- PROBLEM -
An exact copy of each record is required.

Dataset entries
━━━━
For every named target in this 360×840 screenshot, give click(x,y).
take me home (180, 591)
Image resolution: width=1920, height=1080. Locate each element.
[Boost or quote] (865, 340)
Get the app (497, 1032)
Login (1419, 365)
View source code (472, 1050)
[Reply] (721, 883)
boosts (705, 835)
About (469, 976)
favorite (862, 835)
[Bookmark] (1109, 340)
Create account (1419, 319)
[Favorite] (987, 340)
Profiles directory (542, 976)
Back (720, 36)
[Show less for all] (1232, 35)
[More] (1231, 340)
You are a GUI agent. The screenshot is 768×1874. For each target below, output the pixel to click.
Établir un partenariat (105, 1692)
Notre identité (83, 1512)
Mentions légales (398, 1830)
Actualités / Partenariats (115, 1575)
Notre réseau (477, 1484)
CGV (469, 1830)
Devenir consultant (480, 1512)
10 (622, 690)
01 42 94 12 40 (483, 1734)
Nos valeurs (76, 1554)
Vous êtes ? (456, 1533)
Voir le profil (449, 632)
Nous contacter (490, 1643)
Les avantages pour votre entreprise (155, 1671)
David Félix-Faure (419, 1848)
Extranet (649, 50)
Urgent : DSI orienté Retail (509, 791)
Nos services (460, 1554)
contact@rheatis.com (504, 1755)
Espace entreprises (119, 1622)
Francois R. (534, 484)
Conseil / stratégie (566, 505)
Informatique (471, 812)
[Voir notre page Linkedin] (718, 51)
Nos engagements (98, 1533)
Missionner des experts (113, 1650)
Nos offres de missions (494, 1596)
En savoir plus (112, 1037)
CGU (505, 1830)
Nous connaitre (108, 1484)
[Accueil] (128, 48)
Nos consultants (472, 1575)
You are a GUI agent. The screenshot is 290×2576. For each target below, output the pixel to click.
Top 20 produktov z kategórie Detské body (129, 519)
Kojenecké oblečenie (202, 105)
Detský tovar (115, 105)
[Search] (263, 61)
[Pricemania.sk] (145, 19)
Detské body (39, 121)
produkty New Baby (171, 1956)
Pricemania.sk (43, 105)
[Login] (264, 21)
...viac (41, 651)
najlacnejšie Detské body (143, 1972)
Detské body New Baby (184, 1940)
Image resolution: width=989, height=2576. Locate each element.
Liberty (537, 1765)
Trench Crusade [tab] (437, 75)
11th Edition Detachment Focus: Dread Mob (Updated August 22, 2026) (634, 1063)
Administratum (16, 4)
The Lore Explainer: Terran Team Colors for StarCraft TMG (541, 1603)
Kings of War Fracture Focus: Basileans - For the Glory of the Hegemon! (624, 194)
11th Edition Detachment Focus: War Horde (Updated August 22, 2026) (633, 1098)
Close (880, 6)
━━━━
- EXPECTED OUTPUT -
For every named target in this 360×840 screenshot, give click(x,y).
take me home (180, 591)
Image resolution: width=1920, height=1080. Locate each element.
[Boost or quote] (865, 340)
Get the app (497, 1032)
Login (1419, 365)
View source code (472, 1050)
[Reply] (721, 883)
boosts (705, 835)
About (469, 976)
favorite (862, 835)
[Bookmark] (1109, 340)
Create account (1419, 319)
[Favorite] (987, 340)
Profiles directory (542, 976)
Back (720, 36)
[Show less for all] (1232, 35)
[More] (1231, 340)
You are a GUI agent. The screenshot is 768×1874. For each target below, output the pixel to click.
Établir un partenariat (105, 1692)
Notre identité (83, 1512)
Mentions légales (398, 1830)
Actualités / Partenariats (115, 1575)
Notre réseau (477, 1484)
CGV (469, 1830)
Devenir consultant (480, 1512)
10 (622, 690)
01 42 94 12 40 (483, 1734)
Nos valeurs (76, 1554)
Vous êtes ? (456, 1533)
Voir le profil (449, 632)
Nous contacter (490, 1643)
Les avantages pour votre entreprise (155, 1671)
David Félix-Faure (419, 1848)
Extranet (649, 50)
Urgent : DSI orienté Retail (509, 791)
Nos services (460, 1554)
contact@rheatis.com (504, 1755)
Espace entreprises (119, 1622)
Francois R. (534, 484)
Conseil / stratégie (566, 505)
Informatique (471, 812)
[Voir notre page Linkedin] (718, 51)
Nos engagements (98, 1533)
Missionner des experts (113, 1650)
Nos offres de missions (494, 1596)
En savoir plus (112, 1037)
CGU (505, 1830)
Nous connaitre (108, 1484)
[Accueil] (128, 48)
Nos consultants (472, 1575)
You are a GUI agent. The screenshot is 290×2576. For each target below, output the pixel to click.
Top 20 produktov z kategórie Detské body (129, 519)
Kojenecké oblečenie (202, 105)
Detský tovar (115, 105)
[Search] (263, 61)
[Pricemania.sk] (145, 19)
Detské body (39, 121)
produkty New Baby (171, 1956)
Pricemania.sk (43, 105)
[Login] (264, 21)
...viac (41, 651)
najlacnejšie Detské body (143, 1972)
Detské body New Baby (184, 1940)
Image resolution: width=989, height=2576. Locate each element.
Liberty (537, 1765)
Trench Crusade [tab] (437, 75)
11th Edition Detachment Focus: Dread Mob (Updated August 22, 2026) (634, 1063)
Administratum (16, 4)
The Lore Explainer: Terran Team Colors for StarCraft TMG (541, 1603)
Kings of War Fracture Focus: Basileans - For the Glory of the Hegemon! (624, 194)
11th Edition Detachment Focus: War Horde (Updated August 22, 2026) (633, 1098)
Close (880, 6)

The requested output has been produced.